Unable to get much else coherent out of her, I went to the television where one channel, thank God, was broadcasting CNN, and I could hear the English original: two planes were shown over and over again crashing into the twin towers of the World Trade Building. People were hanging out the windows crying for help. Then one by one the two towers collapsed on those unfortunate people. I was in shock.
I have lived and worked in both Washington and New York. I have driven by the Pentagon on my way to work countless times. I have been in the World Trade Center and cannot rid myself of the images of those elegant elevators reaching so high into the sky, the lounges at the top of the world where one could sip a drink and look down on Gotham, the city that never sleeps, and above all I cannot shake the images of those immaculate people working in all those offices, men and women working like so many bees in the hive of all that seemed bright and beautiful.
It couldn’t happen here? Pardon me, but I grew up in Oklahoma, and after the bombing in Oklahoma City I knew it could happen anywhere. I did not happen to know any of the victims, but I do know some of their relatives. If terrorism could touch my sleepy, isolated Oklahoma, it could extend its hand anywhere. But Manhattan, the Pentagon, the citadels of that wonderful world so many American generations had toiled so assiduously to build?
It all seems so senseless. Even terrorism has a logic such that the perpetrator steps forth to say, “See, I did this! look have powerful I am! You wanted to stop me, but you can’t! Now you have to deal with ME!” But when nobody steps forward to claim responsibility, terrorism loses even whatever twisted political logic it might possess and become mere murder, wanton beyond the forgiveness of God or man.
In the middle of the night I finally managed to find a Deutsche Welle broadcast in English and watched President Bush’s address. He spoke of the quiet anger all of us share. The attack was not only on the US but on Great Britain’s City of London, an attack on the world market economy, on Western civilization as such.
I heard fears from European commentators that America might overreact. In an earlier world without nuclear weapons, America would surely have gone to war over such an outrage as quickly as it once went to war over Pearl Harbor. But it is still not know against whom. To repeat, I worked in Washington, and there may be some people I know among the very many advisors, intelligence experts, and military analysts who are now undoubtedly working virtually around the clock. They will do their jobs. They are the best. When it comes, the response will be adequate.

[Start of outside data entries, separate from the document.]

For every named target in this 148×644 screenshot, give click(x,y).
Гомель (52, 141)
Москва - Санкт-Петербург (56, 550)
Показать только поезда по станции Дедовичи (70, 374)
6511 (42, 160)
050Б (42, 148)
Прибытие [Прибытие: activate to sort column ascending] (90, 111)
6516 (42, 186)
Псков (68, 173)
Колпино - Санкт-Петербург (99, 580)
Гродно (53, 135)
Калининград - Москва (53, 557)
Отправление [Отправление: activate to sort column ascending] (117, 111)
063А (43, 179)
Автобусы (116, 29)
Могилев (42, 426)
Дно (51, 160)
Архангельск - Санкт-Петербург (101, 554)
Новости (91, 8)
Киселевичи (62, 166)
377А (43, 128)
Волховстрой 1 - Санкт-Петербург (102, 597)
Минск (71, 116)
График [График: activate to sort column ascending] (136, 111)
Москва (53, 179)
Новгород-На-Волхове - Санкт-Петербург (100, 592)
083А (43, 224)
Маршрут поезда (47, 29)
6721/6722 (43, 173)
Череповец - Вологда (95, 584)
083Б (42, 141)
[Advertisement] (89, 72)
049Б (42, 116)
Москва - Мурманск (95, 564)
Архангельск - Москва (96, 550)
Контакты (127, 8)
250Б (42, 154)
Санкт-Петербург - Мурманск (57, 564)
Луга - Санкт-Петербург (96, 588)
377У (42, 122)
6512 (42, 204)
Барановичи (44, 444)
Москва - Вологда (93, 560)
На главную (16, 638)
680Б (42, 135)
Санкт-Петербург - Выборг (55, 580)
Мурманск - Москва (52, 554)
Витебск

Without doubt, the markets and the dollar will stabilize, and in a week or two the world will get back to business as usual. It always does. But the world has changed in one important respect. It has finally come home to one and all that terrorism is a danger anytime, anywhere, and this cannot and will not be tolerated. The whole world, Ukraine included, has shown America its solidarity on this one. It is appreciated.